In Cluj, I sometimes threw parties at my house, and there could be dozens of people wandering about, talking in loud voices and playing music. The other cats were scared and hiding in the bedroom, but Mr. Zig always came out to say hello, pleasantly startling many of my guests.
But it wasn’t just people (who could be relied on to sometimes feed him tasty treats) that he got along with, but other cats, too.

Throughout the years, several “third” cats came into my life along with Mr. Zig and Noodles, and it was always Mr. Zig who was the first to welcome the new cat.
In Cluj and later in Chisinau, I fed the cats outdoors, and every once in a while, Mr. Zig would come trotting up with some “junior cat” from the neighborhood, allowing him to eat some of the scraps.

Even when some neighborhood “boss” cats would try and fight Mr. Zig for dominance, he’d only respond long enough to earn their respect, and after that, they let him do his thing in peace.
About the only animal he didn’t “get along with” is our dog Tina, mostly because he was so proficient about stealing food from her bowl.
Still though, their relationship was never inimical, and one of his favorite tricks was to dash past her at mealtimes, causing her to break into pursuit as he easily jumped out of the way to safety at the last possible second.
And when Tina was very young, Mr. Zig played a hand in saving her life.
During her puppyhood, she picked up and ate something rotten from the street, and she became stricken with an aggressive virus that left her weak and listless.
As we waited for the medicine to do its work, the veterinarian told us to try and get Tina to eat to help her build up her strength, but she had very little appetite.
However, I discovered that if I put out some food near her and Mr. Zig approached, that was enough to get Tina up and moving, and then she’d eat once I’d chased Mr. Zig out of the room.
His Name
One day, right after I brought Mr. Zig home for the first time, my friend came to visit me and check out the new cat.
She, too, fell in love with Mr. Zig right away. But when she asked me what his name was, I told her that I didn’t know.
My friend in Timisoara had given him a name, but it didn’t feel to me like it really suited him. But yet I couldn’t think of a good name, so I asked my friend in Cluj for some suggestions.

It was she who came up with the name “Ziggy,” which is what it says on all of his official documents. But right away, I started calling him Mr. Zig for some reason.
Later, Mr. Zig got called all kinds of permutations on his name, including “Zee-grow” and even “Mr. Zee-grow.”
Largely thanks to his fondness for food, I started calling him “Piggles” sometimes, which my wife always heard as “Pickles,” something we didn’t find out until after she’d known him for several years, hilariously.
But Mr. Zig was his most common name, and that’s the one most people knew him by. Over the years, hearing the “Mister” part translated into Romanian and Russian has always been pretty funny.
Twelve Years a Buddha
Over the past two weeks, as I watched my beautiful cat sink into wretched misery, I went back and reviewed all of my memories of him.
And so, so many of them are of Mr. Zig “just sitting around.”
All cats, especially once they grow out of kittenhood, spend a lot of time “chilling,” but Mr. Zig would spend hours elegantly sitting somewhere with his paws curled up under his chest, apparently staring at nothing, just comfortable being himself in what I can only describe as a state of meditation.

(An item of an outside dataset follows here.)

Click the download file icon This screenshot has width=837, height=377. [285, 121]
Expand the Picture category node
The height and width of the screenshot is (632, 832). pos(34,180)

Some of the joys of having a cat like Noodles who cries for attention and yells when her dinner is late is exactly that give-and-take relationship that you have with them.
So when I say that Mr. Zig liked to spend most of the day just sitting there serenely with his eyes half-closed, there is not much of that interaction that cat people enjoy.
And yet, as a person who has worked remotely for more than 15 years now, facing deadlines, angry customers, and late payments, there were thousands if not tens of thousands of times that I would look over from my desk, see Mr. Zig “just sitting” there, and feel a sense of calm radiate through me. In fact, whenever my life went through a rough patch, it gave me a lot of patience and calmness having Mr. Zig sit there in utter serenity.

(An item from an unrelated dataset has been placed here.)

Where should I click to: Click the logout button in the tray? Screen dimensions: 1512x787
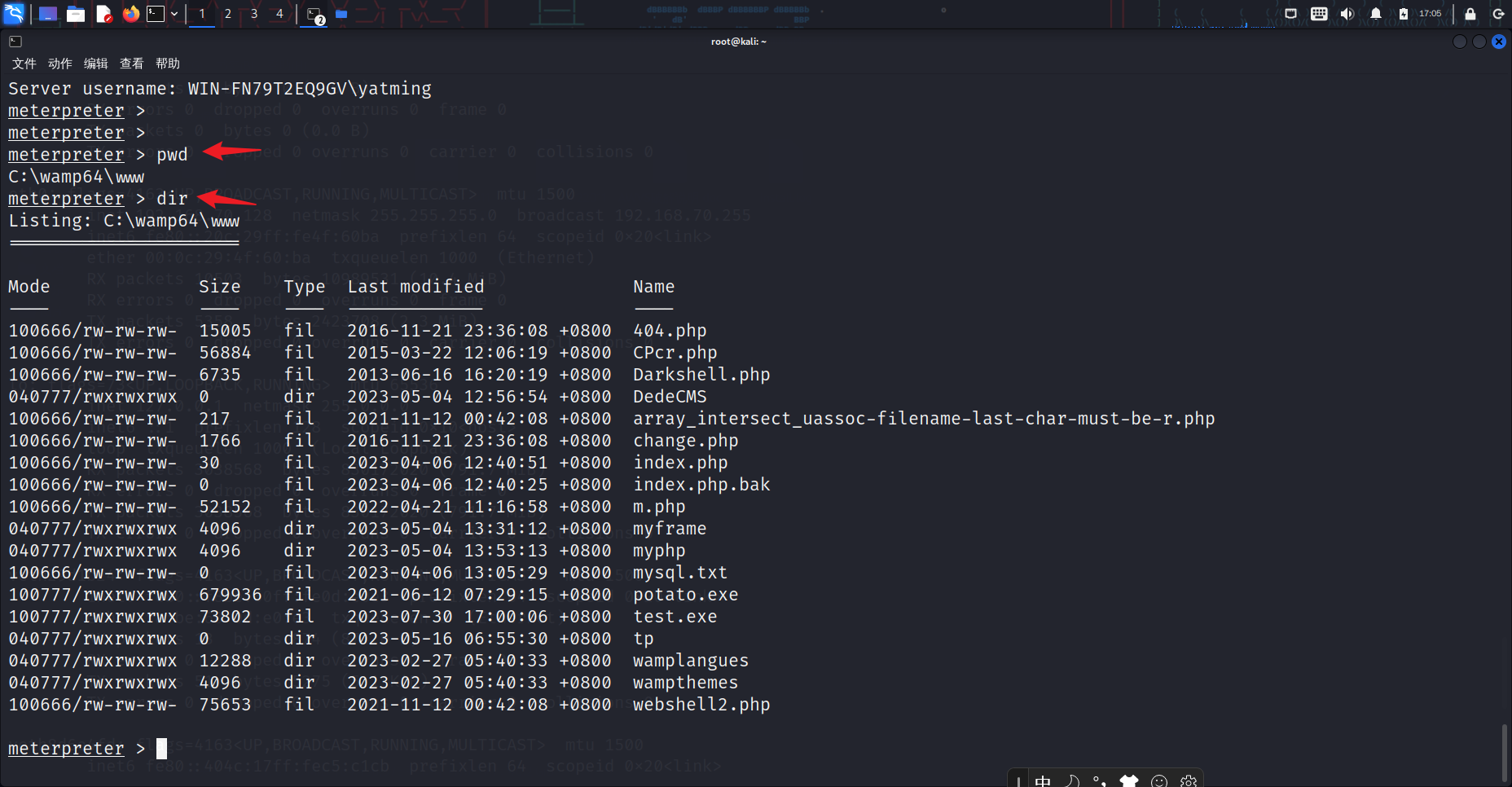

I really don’t think I ever met a cat who was so unruffled by the affairs of the world. I always loved that about him.
Mr. Zig’s Dragon Face
Facial expressions are very important to people. Dogs have much more “human-like” facial expressions than cats do, which is why some people find it hard to bond or relate to cats.
Yet most pet cats do employ facial expressions, even if they are less expansive than that of dogs. Cats twitch their whiskers, angle their ears, flare their nostrils, and even sometimes turn up the ends of their mouths in a kind of smile. I think most people who love cats learn to read their facial expressions.

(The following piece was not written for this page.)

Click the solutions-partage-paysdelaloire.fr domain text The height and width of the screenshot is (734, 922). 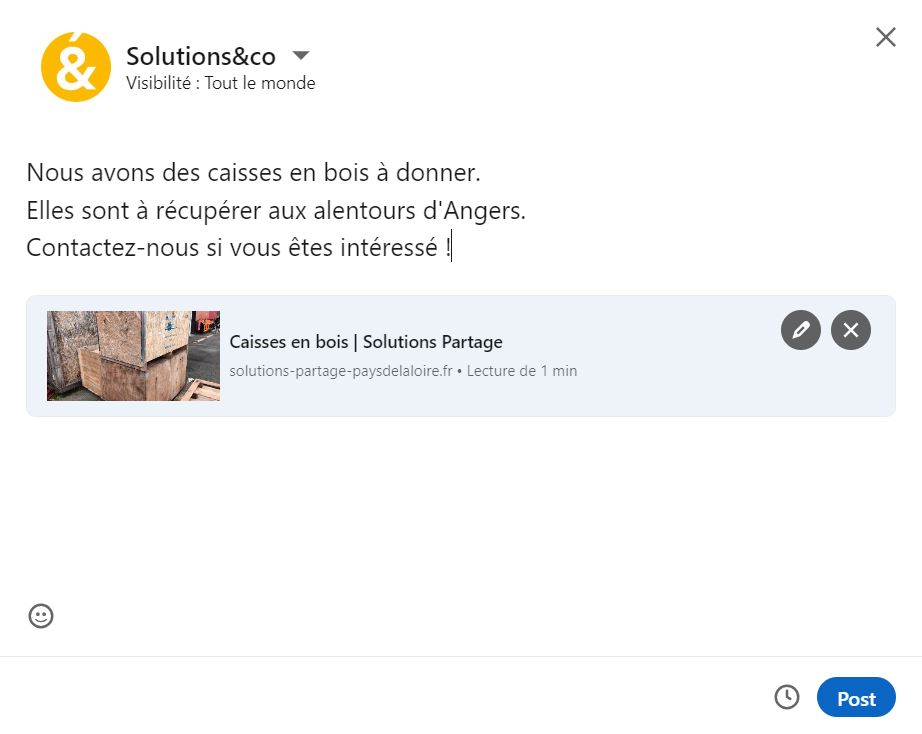[341, 371]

Mr. Zig did all those things occasionally, but far more often, he would get what I call the “Dragon Face.” When you were interacting with him, his face would remain absolutely immobile, his eyes open but not open wide. His whiskers would remain completely relaxed, and the same thing with his ears.
On top of that, he would look at you without moving the iris of his eye or by turning his head. The only way you even knew that he was looking at you was the way he would dilate his pupils to track you.
Seen in one light, it almost looked like Mr. Zig was “zoned out” or that his brain was completely disengaged. He’d be seemingly looking at you, but it also felt like he was just looking through you as though you did not exist.
But in another light, Mr. Zig’s golden eyes with those strange horizontal slits looked like the eyes of a dragon of yore, sitting inside some mountain atop an enormous pile of golden coins and other treasure.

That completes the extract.